Lors de sa conférence de presse du vendredi 18 octobre, le vice-président Manuel Marrero a demandé au peuple cubain d'économiser au maximum la consommation d'électricité. Les fêtes et les activités culturelles prévues pour ce week-end ont été annulées. En raison du mauvais temps, plusieurs navires de ravitaillement transportant du pétrole n'ont pas pu prendre la mer et il faudra quelques jours pour rétablir une alimentation électrique suffisante.
En plus de tout cela, la grande centrale thermoélectrique de Guiteras est tombée en panne. Résultat : Cuba est pratiquement privée d'électricité depuis deux jours. Comment en est-on arrivé là ?
Les causes
Le premier facteur, et le plus important, est le blocus économique, financier et commercial imposé par les États-Unis. Ce blocus a empêché l’île de connaître un développement économique normal pendant plusieurs décennies.

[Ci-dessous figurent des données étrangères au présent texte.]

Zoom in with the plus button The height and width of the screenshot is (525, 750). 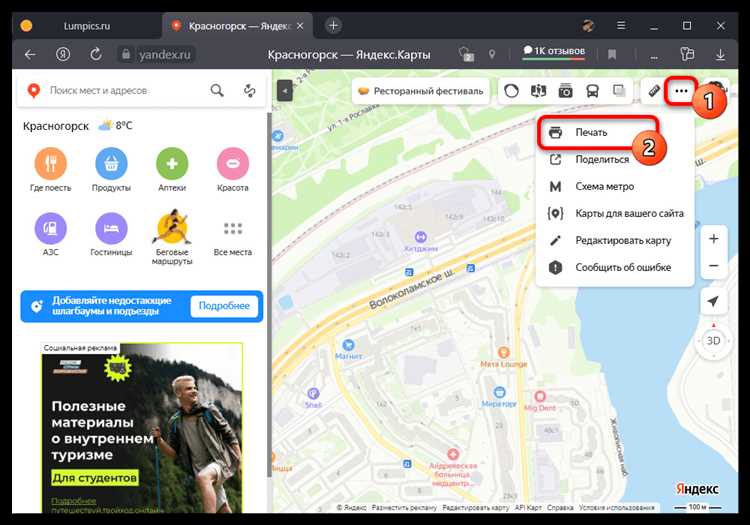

Il s’ensuit, entre autres, que les innovations indispensables en matière de production d’énergie et d’infrastructures de transport ont été mises en veilleuse pendant des décennies. Les ingénieurs et techniciens cubains tentent de suivre le rythme en effectuant des travaux de maintenance, des réparations et encore des réparations. Mais l’usure fait tout simplement des ravages.
En outre, depuis que Trump a réinscrit Cuba sur la liste américaine des pays soutenant le terrorisme dans les derniers jours de son mandat, aucune transaction financière internationale normale n’est possible. Cela s’ajoute au problème que la plupart des grandes banques refusent de toute façon d’effectuer des paiements à Cuba pour éviter de lourdes amendes de la part du gouvernement américain.
Cuba s’efforce depuis des années de passer aux énergies renouvelables. Mais vous l’avez deviné, cela nécessite également d’énormes investissements. Beaucoup de choses ont déjà été réalisées dans le domaine de l’énergie solaire et éolienne, mais entre-temps, la demande d’électricité continue d’augmenter. En effet, dans le Cuba d’aujourd’hui, on trouve des climatiseurs, des machines à laver, des congélateurs et des réfrigérateurs, des cuiseurs à riz, des téléviseurs, etc. dans les coins les plus reculés du pays.
Une grande partie de l’énergie est encore produite à partir du pétrole. Il y a quelques années encore, Cuba pouvait bénéficier d’accords commerciaux avantageux avec le Venezuela, producteur de pétrole. Mais ceux-ci ont disparu lorsque ce pays s’est vu imposer une série de sanctions par l’administration Obama à partir de 2014. En outre, Trump rendrait impossibles les transactions financières avec les États-Unis.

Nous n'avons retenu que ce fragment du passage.